Голос посетителя дрожал, дыхание бежало на поезд. Отказывать Борис не умел.
— Мой родной брат и княгиня Юсупова… После этого бала из ревности или зависти его разжаловали по доносу… Из ревности и зависти, и то и другое… Он был блестящий, талант, поэт… Лучший друг написал рапорт, какая-то ерунда, политические разговоры… Чушь! Мой брат никогда не интересовался политикой… Разжаловали в унтеры и — в Маньчжурию, bon chance![12]. Десять лет спустя — легендарная встреча — я сам присутствовал: Английский клуб — бридж — я проигрался — кто выиграл, не помню — играли по мелкому — выходим в фойе — ба! Лучший друг моего брата бросается в ноги… Молит о прощении… Кто старое помянет… Обнялись. И что говорит этот друг моего брата…? Он говорит: «А ты знаешь, я столько думал, а ведь ты тогда был прав!» Ха-ха! Прав! Вообразите! В чем? В чем был он прав, если мой брат и не говорил и даже не думал про царя ничего! Такое было время — искривленное: все шептались, шушукались, друг друга подозревали… Через год после этого: то же место — те же игроки — бридж — я проигрался, как всегда — влетает мой верный друг: только что в кого-то стреляли — подозреваемый заходил в клуб — советую вам… Я к моему дорогому брату, он смеется и машет на меня рукой… Как знаешь, как знаешь… Немедленно выхожу через черный ход и как можно скорей… Через пять минут влетает ЧК, всех арестовывает, всех к стенке… всех и моего брата… Вот эта фотокарточка — все, что осталось… послезавтра поезд… как можно скорей…
— В нашем ателье, увы, так скоро не получится, у нас сейчас много заказов…
— А где можно?

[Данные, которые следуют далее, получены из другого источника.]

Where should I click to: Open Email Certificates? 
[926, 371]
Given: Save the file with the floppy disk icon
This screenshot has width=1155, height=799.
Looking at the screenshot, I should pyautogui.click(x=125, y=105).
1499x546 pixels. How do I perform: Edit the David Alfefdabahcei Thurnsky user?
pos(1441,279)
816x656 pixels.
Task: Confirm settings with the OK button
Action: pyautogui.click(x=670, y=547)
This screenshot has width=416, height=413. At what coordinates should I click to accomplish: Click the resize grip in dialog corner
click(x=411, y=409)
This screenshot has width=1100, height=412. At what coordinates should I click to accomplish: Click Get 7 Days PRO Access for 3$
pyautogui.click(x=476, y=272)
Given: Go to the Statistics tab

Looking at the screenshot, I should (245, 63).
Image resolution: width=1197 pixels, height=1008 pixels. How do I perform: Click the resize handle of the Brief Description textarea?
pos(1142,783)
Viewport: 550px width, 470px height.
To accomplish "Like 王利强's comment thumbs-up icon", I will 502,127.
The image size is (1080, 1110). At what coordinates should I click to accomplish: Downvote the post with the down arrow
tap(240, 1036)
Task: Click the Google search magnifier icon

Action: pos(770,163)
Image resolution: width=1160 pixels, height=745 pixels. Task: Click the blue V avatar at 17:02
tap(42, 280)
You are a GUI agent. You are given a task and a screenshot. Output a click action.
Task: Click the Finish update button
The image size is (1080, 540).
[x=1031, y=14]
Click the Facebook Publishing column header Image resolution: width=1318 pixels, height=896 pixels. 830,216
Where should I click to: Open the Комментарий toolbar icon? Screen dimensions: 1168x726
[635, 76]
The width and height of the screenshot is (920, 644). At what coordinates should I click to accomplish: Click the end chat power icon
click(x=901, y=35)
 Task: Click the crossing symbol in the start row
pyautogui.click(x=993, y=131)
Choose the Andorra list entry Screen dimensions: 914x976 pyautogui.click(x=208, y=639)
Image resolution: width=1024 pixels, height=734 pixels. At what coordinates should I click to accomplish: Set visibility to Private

Мне необходимо! — топнул ногой посетитель.
— Понимаю, — ответил Борис, поглядывая на художников и ретушеров, которые уходили, прощаясь, он им кивал, и шепотом: — Я попробую договориться… попробую что-нибудь придумать…
Лицо господина с фотографией искривилось. Задергалась губа.
— Уж попробуйте, — чуть ли не с вызовом сказал посетитель, — придумайте что-нибудь! Я в этом «Салоне», в номерах, еще ночь буду… Кухня у них отвратительная… Табльдот такой, что от запаха все нутро сворачивается! Послезавтра уезжаю, так что — будьте добры!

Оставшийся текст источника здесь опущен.